Il ne s'agit toujours pas de redire qui ils furent, leurs qualités ; cela est connu et les délibérations le rappellent.
Un maire, représentant de la délégation de souveraineté populaire. Un champion du monde de boxe, connu et reconnu tant pour son jeu de jambe que pour son arrogance sportive. L'un mourait quand l'autre devenait champion du monde. 2 personnalités que ne pourraient ne réunir que les hasards de délibérations d'un soir. 2 personnalités qui peuvent aussi être reliées par le fil d'un dépassement.
En 30 avant JC, Octave devenu Auguste applique le 1er à un Marc Antoine, déchu, la Damnatio Memoriae, la condamnation de la mémoire : le nom du rival d'Auguste devait disparaître, ne plus être cité mais au delà l'Histoire devait être réécrite pour faire « comme si », comme s'il n'avait jamais existé, été, agi.

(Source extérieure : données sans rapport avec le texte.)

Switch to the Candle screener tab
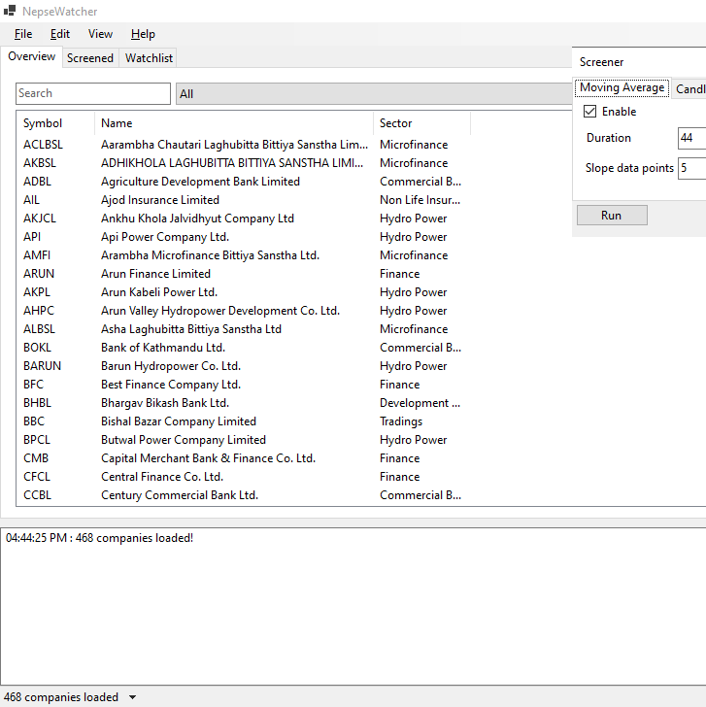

Élu 3 fois Maire de notre Ville, en 1920, 1925 et 1935, Francis BEAUSOLEIL fut ainsi délégataire de la volonté des Vaudaises et des Vaudais. Révoqué par le Gouvernement collaborationniste de Vichy, son nom devait alors disparaître, être frappé de la condamnation de la mémoire, son nom devait disparaître de l'Histoire de notre commune. Même la Libération en 1944 ne devait pas lever cette Damnatio Memoriae, puisque, contre toute tradition républicaine, aucun lieu ou équipement publics n'honorait après sa mort celui qui fut notre Maire par la force du vote démocratique.
Champion Olympique 1960 puis Champion du Monde « poids lourd » en 1964, le jeune Cassius CLAY est rejeté par une partie des Afro-Américains, qui le trouvent trop docile avec un système encore ségrégationniste. On n'ose imaginer de quel terme en d'autres temps ici on l'aurait qualifié… Devenu Mohamed ALI, converti, objecteur de conscience, ce sont ceux qui l'avaient tant adoré qui maintenant se mettent à le rejeter, à le haïr. Par 2 fois certains voulaient dire ou faire comme s'il n'existait pas. La vie de Mohamed ALI ne fut pas seulement celle d'un grand sportif, d'un champion. Elle fut celle du combat d'un homme pour sa dignité, d'un homme qui combattit debout quand ceux qui l'applaudirent soudain le haïrent, avant que la maladie, comme une ironie, ne semble devoir condamner sa propre mémoire à lui même.
Voilà ce que peuvent dire ces 2 noms, bien antithétiques en apparence. Tous 2 ont été, en conscience, en volonté ou pas, disruptifs, dé-constructeurs d'un discours, d'une Histoire officielle, disruptifs de l'orthodoxie, de ce qui en apparence ne change pas.
Notre société ne peut être que l'Histoire des vainqueurs sur les vaincus. Elle doit se construire dans sa complexité, quand le centre s'élargit aux marges de manière inclusives. Ou alors les marges s'opposent et s'affrontent aux centres.
Avec ces 2 noms, nous rendons hommage à 2 personnalités, et nous disons la complexité de notre société, de notre ville ou de notre Histoire, contre les bien pensances et contre les orthodoxies.